Student participants are consisted of 60.8% female and 39.1% male; 30.2% in their freshman and sophomore year, 64% in their junior and senior year, and 5.8% are fifth year and beyond; and 89.7% of the respondents use English as their first language and 10.2% reported otherwise.
The osmosis survey was constructed by a research team consisting of science content experts, educational researchers, and psychometricians. The current knowledge assessment was adapted from an earlier one. In the current study, we primarily focused on the items that especially require students’ deeper understanding of osmosis that connects the molecular level and the macroscopic level.
The present version included 20 multiple-choice items and 13 constructed-response questions targeting students’ interdisciplinary understanding of osmosis. Table 1 enlists the five scenarios in the assessment. More details concerning the instrument and item design can be found in our prior study. (Shen et al. 2014).

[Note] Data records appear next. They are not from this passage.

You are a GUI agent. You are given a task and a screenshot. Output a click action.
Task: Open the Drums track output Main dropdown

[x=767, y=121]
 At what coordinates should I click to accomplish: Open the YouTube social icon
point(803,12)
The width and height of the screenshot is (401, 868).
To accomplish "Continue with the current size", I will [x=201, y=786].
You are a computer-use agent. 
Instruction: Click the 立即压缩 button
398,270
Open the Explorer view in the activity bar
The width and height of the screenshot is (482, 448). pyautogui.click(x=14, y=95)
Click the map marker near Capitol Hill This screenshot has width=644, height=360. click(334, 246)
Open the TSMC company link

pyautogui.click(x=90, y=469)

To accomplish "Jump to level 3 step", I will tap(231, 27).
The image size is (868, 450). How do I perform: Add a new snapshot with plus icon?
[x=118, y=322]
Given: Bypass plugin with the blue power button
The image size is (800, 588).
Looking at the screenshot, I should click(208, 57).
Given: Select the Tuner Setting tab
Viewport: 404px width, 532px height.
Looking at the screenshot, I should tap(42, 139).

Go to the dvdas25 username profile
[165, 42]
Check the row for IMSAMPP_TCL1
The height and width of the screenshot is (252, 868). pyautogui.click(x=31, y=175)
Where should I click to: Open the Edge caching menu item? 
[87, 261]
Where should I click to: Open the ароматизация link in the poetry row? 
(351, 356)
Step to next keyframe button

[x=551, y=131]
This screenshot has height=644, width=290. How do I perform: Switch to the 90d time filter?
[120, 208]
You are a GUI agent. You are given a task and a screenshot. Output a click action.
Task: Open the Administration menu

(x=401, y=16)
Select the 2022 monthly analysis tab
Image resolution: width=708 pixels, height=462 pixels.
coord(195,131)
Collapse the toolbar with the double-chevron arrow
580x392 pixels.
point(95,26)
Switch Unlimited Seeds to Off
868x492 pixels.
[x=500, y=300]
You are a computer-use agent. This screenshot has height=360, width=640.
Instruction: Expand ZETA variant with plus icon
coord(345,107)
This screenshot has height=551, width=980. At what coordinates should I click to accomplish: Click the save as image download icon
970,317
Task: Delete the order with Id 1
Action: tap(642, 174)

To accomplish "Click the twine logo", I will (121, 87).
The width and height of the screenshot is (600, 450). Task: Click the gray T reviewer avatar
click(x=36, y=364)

The results of our previous survey suggested that students had difficulty in understanding the molecular mechanism for solvation and water movement in osmosis (Shen et al. 2014). Therefore, we developed four short DCVs (total time = 108 s) and incorporated them in the current survey.
Dynamic computer visualization design
Designing dynamic computer visualization
The DCVs are operationally defined as the computer-based, visual representations showcasing the dynamic movement and interactions of molecules in the format of animated video clips. The users can adjust the rate (e.g., forward, pause, reverse) of playing the DCVs in accordance to the theoretical perspectives (e.g., cognitive load (Chandler and Sweller 1991)) and multimedia learning (Mayer 2001).
There are four DCVs introduced in the study (see Fig. 1 for the images of the three 3-D representations made by our team). The first clip (18 s) exemplifies the process of molecular-level solvation (or dissolution), showcasing the attraction and association of solvent molecules (e.g., water) with molecules or ions of a solute; the second clip (49 s) represents the diffusion of the random movement of individual particles as opposed to the intentional/directional movement of molecules. The visualization shows that when a dye droplet is added in water, its molecules diffuse from the region of high concentration of dye to the region of low concentration and eventually reaches dynamic equilibrium. The third clip (16 s) demonstrates the osmosis as the net diffusion of water across a selectively permeable membrane. This visualization shows how osmosis is caused by a solute concentration gradient and differential solvation capacity to bind water. It creates a concentration gradient of free water across the membrane. The last visualization (25 s) shows the differential water-binding capacity of two different solutes with the same molar concentration across a membrane that is only permeable to water. The solute molecules on the right are bigger and can each bind more water molecules than the ones on the left. This leaves less free water on the right and creates a concentration gradient of free water molecules across the membrane. Osmosis still occurs as a result.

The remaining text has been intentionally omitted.